Tagore was born on the 6th of May,1861. He was a Bengali poet, a musician, and an artist. Really, that barely suggests who this person was. Perhaps a bit more telling is how Tagore was the first non-European to win the Nobel Prize for literature, in 1913.
His Wikipedia article noted how he was a “humanist, universalist, internationalist, and ardent anti-nationalist.” He was also active in the Indian liberation movement, not so much as a nationalist, but simply seeking to throw off what was a soul killing yoke of English imperialism.
He wrote of himself, “I have, it is true, engaged myself in a series of activities. But the innermost me is not to be found in any of these. At the end of the journey I am able to see, a little more clearly, the orb of my life. Looking back, the only thing of which I feel certain is that I am a poet (ami kavi).”

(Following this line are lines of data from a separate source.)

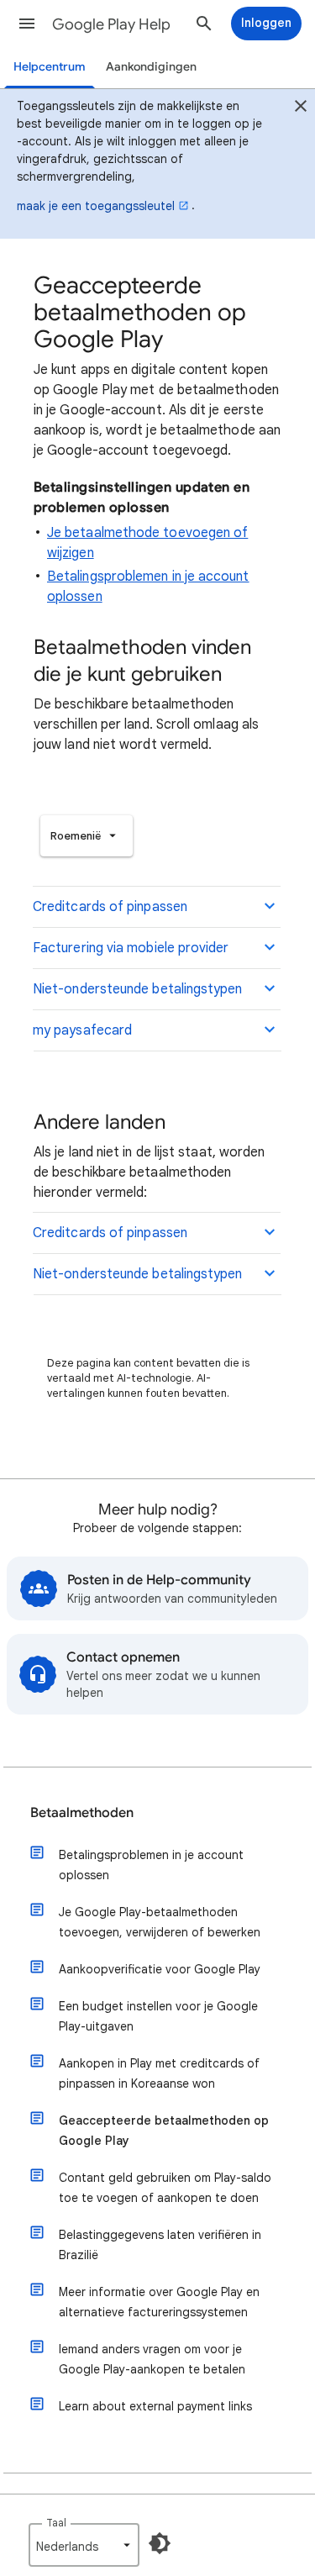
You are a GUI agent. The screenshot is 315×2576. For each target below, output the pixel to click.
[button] (27, 23)
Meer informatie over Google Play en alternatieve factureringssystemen (159, 2302)
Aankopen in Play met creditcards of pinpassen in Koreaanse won (159, 2073)
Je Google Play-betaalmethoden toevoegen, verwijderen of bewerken (159, 1922)
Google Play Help (111, 24)
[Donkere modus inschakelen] (159, 2543)
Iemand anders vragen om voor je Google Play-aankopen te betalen (152, 2359)
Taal (56, 2522)
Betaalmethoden (82, 1812)
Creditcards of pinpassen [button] (110, 906)
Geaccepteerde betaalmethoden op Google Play (164, 2130)
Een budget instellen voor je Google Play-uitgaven (158, 2016)
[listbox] (86, 835)
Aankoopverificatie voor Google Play (159, 1969)
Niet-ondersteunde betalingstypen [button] (138, 989)
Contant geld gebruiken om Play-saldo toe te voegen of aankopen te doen (165, 2187)
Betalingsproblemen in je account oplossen (151, 1865)
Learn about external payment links (155, 2406)
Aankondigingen (151, 67)
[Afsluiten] (301, 108)
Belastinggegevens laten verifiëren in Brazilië (160, 2245)
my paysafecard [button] (82, 1030)
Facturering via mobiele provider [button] (131, 948)
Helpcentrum (49, 67)
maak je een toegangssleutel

Of particular interest to me is how following his father who had been a leader of the Brahmo Samaj, a Hindu-reform movement, he was inspired in part by both English and American Unitarianism. It is a movement which, I suggest has over the many years returned the favor. (For some small examples look here and here and here) birthing what I often speak of as a New Universalism.
An unsigned article about Tagore at the Harvard Square Library attempts to summarize this new universalism’s core theological assertion.
“Tagore’s parables and prayers express a philosophy of polarity whose God is temporal-eternal, actual-potential, Becoming-Being. He dramatizes and personalizes the modern scientific worldview of panentheism (not pantheism) independently developed by Whitehead and the contemporary American Unitarian Universalist philosopher, Charles Hartshorne. Rabindranath Tagore has contributed to humanity a legacy of prayers which express an intimacy characteristic of the Psalms of the Old Testament, but they avoid the latter’s recurrent vindictiveness. His I-Thou experience is as vivid as that communicated in the Confessions of Augustine, but it avoids the latter’s debilitating otherworldliness.”
I could argue with several points. But that’s part of the compelling quality of this universalism of which Tagore is a central figure. It cannot be captured by a single voice, a single treatise, a single song. There are endless facets to this jewel.
And. Of all the world religions it can be argued it is Hinduism, or, at least threads of Hinduism that have most inspired this shift in American liberal religion’s understanding of universalism. Tagore would be closely associated with this spiritual movement for the whole of his life. And, so, I’m grateful for the poet and the mystic, Rabindranath Tagore.